Suddenly, the conservative Christian constituency which federal politicians have kowtowed to at every opportunity and which Wallace purports to speak for has been eclipsed.
Seeing what is afoot, Wallace has dissed the result of the marriage equality inquiries as “simplistic polling” that “cheapens” democracy, even though he crowed about how “the people have spoken” when a 2009 marriage equality inquiry received more submissions from his side.
He has attacked advocates for being deceitful, and has manufactured marriage equality bogeys out of thin air, even though he regularly complains about the low quality of the marriage equality debate.
No wonder a number of religious leaders have distanced themselves from him.
The current marriage equality inquiries have shifted the debate on that issue, confirming its place at the centre of Australian politics and identity.
Just as importantly, the inquiries have seen a shift in the balance of power in our political system away from the religious right toward the sensible, pragmatic centre.”
For some perverse reason I was following Lyle Shelton as he ‘twit’tered away at the hearing today so I, too, noted the barbed comment about Alex Greenwich. It made me wonder if he’s actually sold his soul to the devil such was the pettiness and cynicism of the comment.

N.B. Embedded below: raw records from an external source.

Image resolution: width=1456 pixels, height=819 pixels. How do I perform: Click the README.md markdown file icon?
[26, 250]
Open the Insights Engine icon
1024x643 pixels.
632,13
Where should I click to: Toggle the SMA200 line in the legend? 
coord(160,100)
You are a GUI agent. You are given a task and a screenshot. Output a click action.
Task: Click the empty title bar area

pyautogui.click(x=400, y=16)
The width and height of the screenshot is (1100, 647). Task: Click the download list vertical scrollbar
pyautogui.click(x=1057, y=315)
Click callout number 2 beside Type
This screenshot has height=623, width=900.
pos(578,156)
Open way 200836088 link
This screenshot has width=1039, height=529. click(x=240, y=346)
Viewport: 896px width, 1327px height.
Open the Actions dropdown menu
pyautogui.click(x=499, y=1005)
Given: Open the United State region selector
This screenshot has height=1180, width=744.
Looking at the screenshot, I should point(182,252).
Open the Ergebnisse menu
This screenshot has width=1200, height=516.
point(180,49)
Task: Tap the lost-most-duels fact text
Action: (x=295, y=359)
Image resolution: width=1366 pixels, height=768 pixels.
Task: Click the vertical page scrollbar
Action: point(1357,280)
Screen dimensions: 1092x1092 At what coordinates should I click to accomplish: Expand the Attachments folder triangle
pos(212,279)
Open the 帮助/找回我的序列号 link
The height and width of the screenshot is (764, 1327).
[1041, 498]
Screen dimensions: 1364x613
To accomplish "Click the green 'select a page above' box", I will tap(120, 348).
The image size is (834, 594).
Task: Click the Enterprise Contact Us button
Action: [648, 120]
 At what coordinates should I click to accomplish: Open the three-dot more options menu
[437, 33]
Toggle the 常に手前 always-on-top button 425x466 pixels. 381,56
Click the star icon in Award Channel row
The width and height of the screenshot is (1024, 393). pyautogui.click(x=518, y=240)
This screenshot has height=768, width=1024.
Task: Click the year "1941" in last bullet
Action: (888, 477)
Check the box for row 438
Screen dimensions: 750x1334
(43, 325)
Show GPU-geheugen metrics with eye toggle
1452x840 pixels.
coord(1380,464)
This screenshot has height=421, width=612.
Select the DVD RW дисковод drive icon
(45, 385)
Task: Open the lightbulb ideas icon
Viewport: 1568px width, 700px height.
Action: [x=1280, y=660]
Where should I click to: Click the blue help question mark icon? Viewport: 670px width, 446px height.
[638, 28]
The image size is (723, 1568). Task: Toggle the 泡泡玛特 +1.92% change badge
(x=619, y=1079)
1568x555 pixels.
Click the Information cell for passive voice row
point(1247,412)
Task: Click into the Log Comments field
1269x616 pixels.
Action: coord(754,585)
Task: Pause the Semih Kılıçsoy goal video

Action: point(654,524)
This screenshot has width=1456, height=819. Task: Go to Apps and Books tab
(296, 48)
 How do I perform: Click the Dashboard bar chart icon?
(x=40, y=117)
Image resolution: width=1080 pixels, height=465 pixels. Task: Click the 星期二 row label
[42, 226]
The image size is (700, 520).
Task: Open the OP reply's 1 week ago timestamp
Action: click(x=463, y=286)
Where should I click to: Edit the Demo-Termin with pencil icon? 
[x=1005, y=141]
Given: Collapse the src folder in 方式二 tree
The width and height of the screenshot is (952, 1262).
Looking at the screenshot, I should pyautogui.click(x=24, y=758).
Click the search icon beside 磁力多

Other tweets were just puzzling. If he thinks marriage is such a force for good in society shouldn’t same-sex couples be encouraged to marry and enjoy all the manna from heaven it is supposed to bring? And what was with the slippery-slope obsession with polygamous marriage? Why is this any more likely if same-sex marriage allowed than it is with marriage being restricted to heterosexual couples as it is now given that it’s not about the respective sex of the parties involved but numbers? Maybe it is something that society will consider in the future, but I’m not sure what bearing ssm has on it.
I’m also confused by claims that there is no legal instrument through which the law (definition?) can be changed. Didn’t John Howard and his mean-spirited henchmen re-word the act to ensure the exclusion of same-sex couples in 2006? What’s the difference?
BTW, I certainly hope you’re right in saying that politicians are less willing to meet with ACL representatives. It is truly bewildering that Jim Wallace was able to have that one-on-one grilling with Julia Gillard during which he elicited a statement of support and virtual guarantees regarding the continuance of the bane of my life that is the NSCSWP (I have had my fingers crossed for a long time hoping that the High Court will banish it forever to the murky recesses of history)!
Yep, I had the odd Twitter conversation with Lyle around the time of @wendy4Senate. (I wonder if I’m still blocked?)
He keeps calling same-sex attraction a “lifestyle choice”, which I tell him betrays his complete lack of understanding. I don’t think he’s listening, though.
Lately I’ve been thinking so what if it were a “lifestyle choice” anyway? Would that make a loving couple any less loving or deserving of the right to be married? Isn’t marriage itself a lifestyle choice, regardless of the sex of the people involved?
True. But “lifestyle choice” is just Lyle’s shorthand for “homosexuals choose to be homosexual; they are not born that way; they can be cured”.
This is why I love you, Chrys.
Me too.
I wish I had more to say, but your absolute mastery of reason and eloquence makes it unnecessary.
x
I looked at the ACL website and saw the Lachlan Macquarie Internship. Has all the hallmarks of creeping dominionism.